The primary target for this study is accelerated identification of battery aging under extreme fast charge (XFC) conditions, wherein there can be a combination of foremost mechanisms under three broad “aging modes”: loss of lithium inventory (LLI), and loss of active materials in the positive and negative electrodes (LAMPE and LAMNE). Sigmoidal rate expressions (SREs) are employed as an accelerated diagnostic and predictive method to evaluate the aging mode. SREs are robust forms that contain three variables that capture the thermodynamic and kinetic “thumbprint” of the mechanism progression within the context of a batch reactor scenario.4 We demonstrate three different methods by which SRE parameters can be early assessed; (1) extrapolative techniques using specialized functions to determine SRE parameter convergence, (2) a technique based on deep learning and Monte Carlo framework, and (3) a technique based on Physics-Guided machine learning.
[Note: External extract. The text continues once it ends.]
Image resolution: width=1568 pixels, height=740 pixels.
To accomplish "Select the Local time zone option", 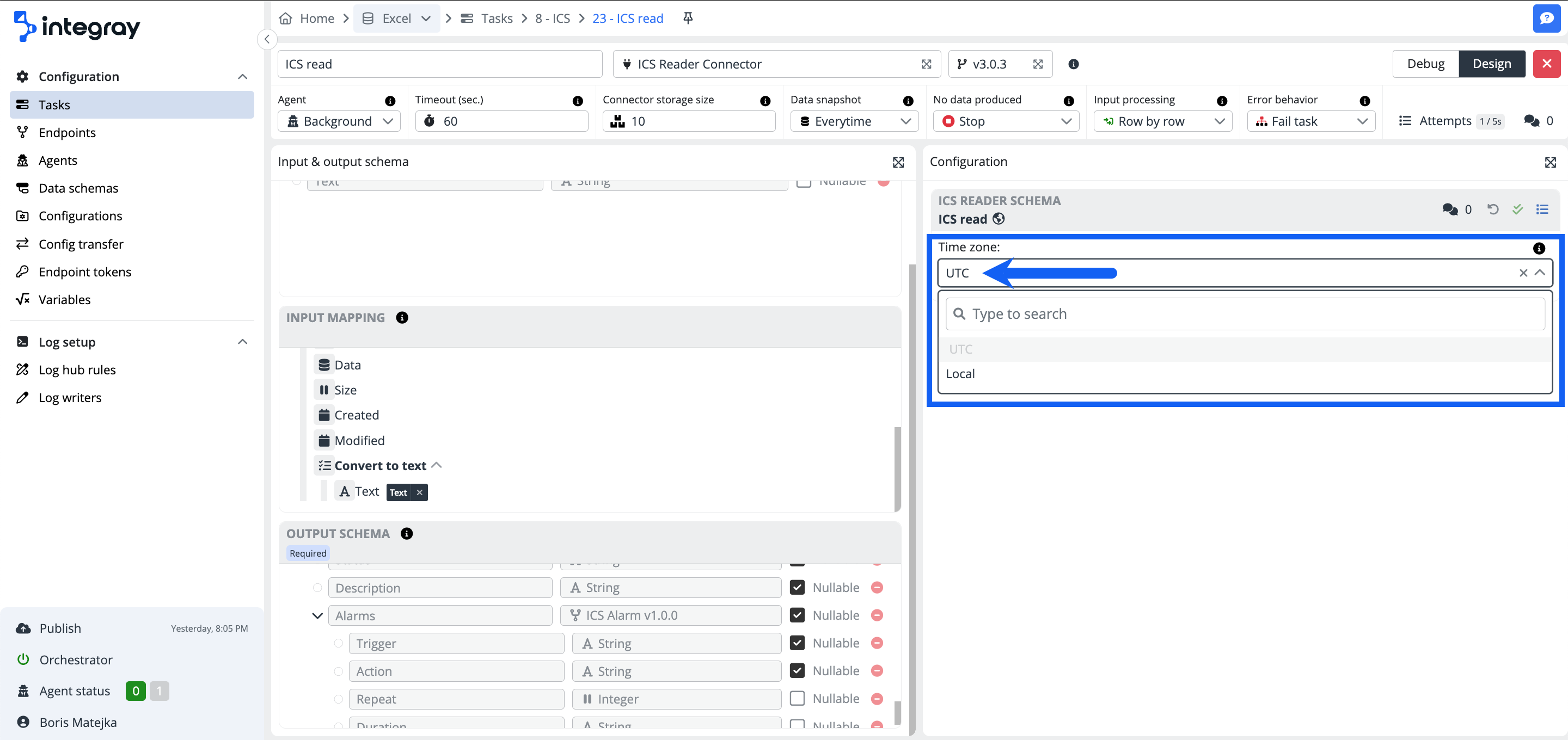I will point(960,374).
Our analyses are based on data obtained through XFC testing of prototypical Li-ion cells built with NMC532 cathodes and graphitic anodes. Overall results from the three methods indicate that for the LLI-dominant cases we predict capacity loss at the end of test (typically after 450-600 cycles, 9-12 weeks) by using only Reference Performance Test data within the first 2-3 weeks. In many cases, the aging mode predictive error is within 5-10% relative error and 1-2% absolute error.
References
- U.S. Department of Energy, Energy Storage Grand Challenge Market Report (2020).
- D. Gielen et al. Energy Strategy Reviews, 24, 38-50 (2019).
- C.R. Birkl et al., J. Power Sources, 341, 373–386 (2017).
- K. Gering, Electrochimica Acta, 228(20), 636-651 (2017).